之前,她生病,被顾泰之嫌弃地送去庄子,她都不能如此难受过,听闻他宠爱妾室,让自己的女儿受了委屈,也不曾如今日这般愤怒!
没想到,事关女儿的名节,他竟然也能如此地糊涂,问都不问一句,直接就将罪名扣在了自家女儿的头上,他的心到底是石头做的,还是根本就没有心!
人都说郎心似铁,可是何氏今日算是见识到了,一个父亲竟然也能如此地狠心!
“好了,先别哭了。你是二房的老人儿了,出去传话,今日之事,但凡是往外传出一个字的,即刻乱棍打死。”苏氏为了顾家女儿的名声,也是不得不强硬一回了。
一名年长的嬷嬷,一脸感激地应了是,连忙就出去吩咐了。
若是没有苏氏这句话,只怕转脸儿就会有人借此造谣生事,还不知道将三小姐的名声给毁成什么样儿呢?
很快,顾轻扬就真的绑来了一名鼠目猴腮之人,顾轻眉看着那男子的相貌,便生出了几分的恶心。
顾泰之先是一愣,他只是让人打听到了这个名字,却是压根儿不知道此人会生得如此丑陋,女儿怎么可能会看上这样的人?
只是这一眼,顾泰之就明白自己之前,的确是冤枉了女儿。
“你是何人,姓甚名谁,家住何处,以何为生,速速从实招来!”
男子一见这阵势,当即就吓傻了,扑通就给几位磕了个头,随后吓得头也不敢抬,浑身抖如筛糠,说出来的话,就跟背书一样。
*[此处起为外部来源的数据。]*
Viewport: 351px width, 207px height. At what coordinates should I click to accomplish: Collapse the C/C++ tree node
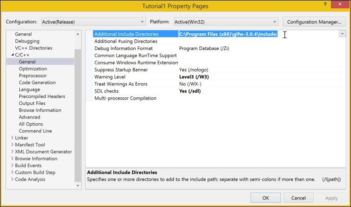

“回老爷夫人,小的姓陈名二,家就住在城东的胡同儿里,小的自幼饱读诗书,准备参加明年的科考。只因数月前一次外出,偶遇府上的三小姐,小的倾心不已,所以才会与三小姐私定了终身,一切都是小的的过错,还请您几位大人有大量,莫要责怪三小姐为好。”
顾华莲一听这话恨不能就要冲过去破口大骂!
好在青环眼疾手快,一把就制住了她,直接点了她的哑穴。
青环又使了个眼色,青枝笑着点点头,自屏风后面绕了过来。
顾轻眉笑道:“你且抬起头来,看看可是我的这位妹妹?”
陈二一听,看来主子交待的计划成了,心头一喜,立马就扬起脸来。
青枝原就是顾轻眉身边的大丫头,平日的穿戴,自是比外头寻常官家的小姐还要气派,如今这一出来,人又生得几分秀气,那陈二的两只眼睛都看直了。
“对,没错,就是她。正是府上的三小姐。”
青枝扑哧一声乐了,却不曾说话,反倒是顾轻眉故意笑着解释道:“你是哪里来的泼皮?竟然如此地无赖?她可是我的六妹妹,我三妹妹在她后面呢。”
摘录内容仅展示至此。